# new to engine repair



## aircooled (Sep 8, 2004)

I'm new here, so Hello everybody!
I work in computers right now, but honestly I'm not liking it. Been in it for about 6 years, doing pretty well, but I don't think I want to do it for the rest of my life. I've been looking for a trade to get into and I'm very interested in getting into small engines. I've done a few mechanical tasks in my life. I can change disk brakes, once replaced wheel bearings in my Honda Passport, replaced the starter on my 78 Chevy truck, and used to build decks, etc for a living...so I guess I'm not totally lacking mechanical abilities. But I've never really dived into anything like this. Ideally I'd like to have my own repair shop one day. Maybe get into selling too. What would be some good ways to get enough training so that I could start to do some little jobs in my spare time (which I have very little of)? Are there any good videos? Books? This board looks great by the way!
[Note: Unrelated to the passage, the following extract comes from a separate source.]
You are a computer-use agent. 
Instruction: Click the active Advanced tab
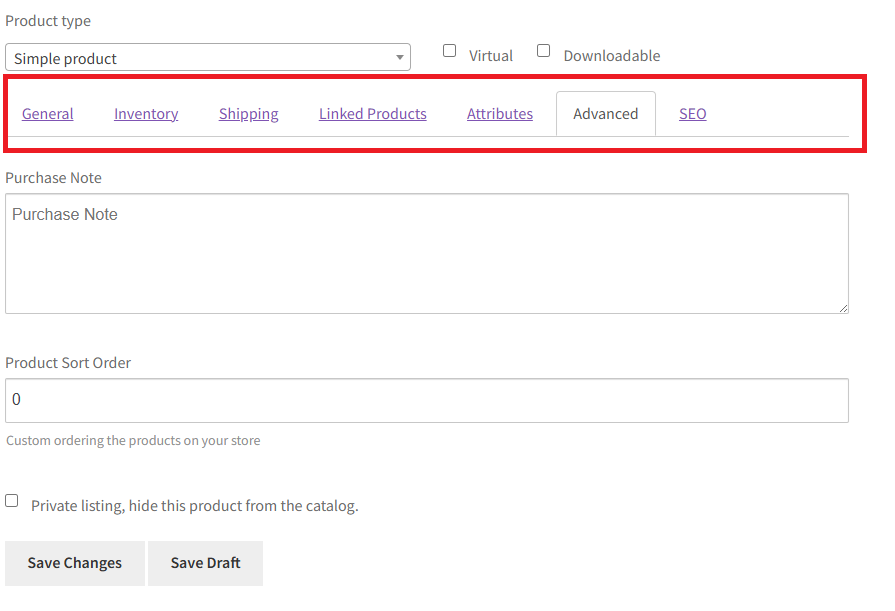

What do you guys think?
Thanks everybody!


----------



## Guest (Sep 9, 2004)

aircooled:even though you have mechanical experience such as you mentioned, small engine repair is a completely different and I must say, very enjoyable and profitable once you learn the trade. My self, I am self taught and learned by trial and error. There is so much help here in this forum that you just have to ask for help and it will be forthcoming very quickly. You can't learn by videos or books (my experience has taught me as much) but simply just dig in and learn it. Saves a whole lot of money compared to the schools. Good luck


----------



## doctorslotcar (Jul 25, 2004)

get yerself a couple old thigs that dont run. chainsaw- outboard and a mower engine. get yerself the repair manuals from the library and pull em down and put em back together.wash em up good beforen you start. itll come to you.


----------



## doctorslotcar (Jul 25, 2004)

see small engine repair schooling


----------



## David Washburn (Aug 26, 2004)

yea that is what i suggest here in michigan i go to Kent Career Tech. Center for lawn cycle and marine, so if you have somewhere to go like that it helps


----------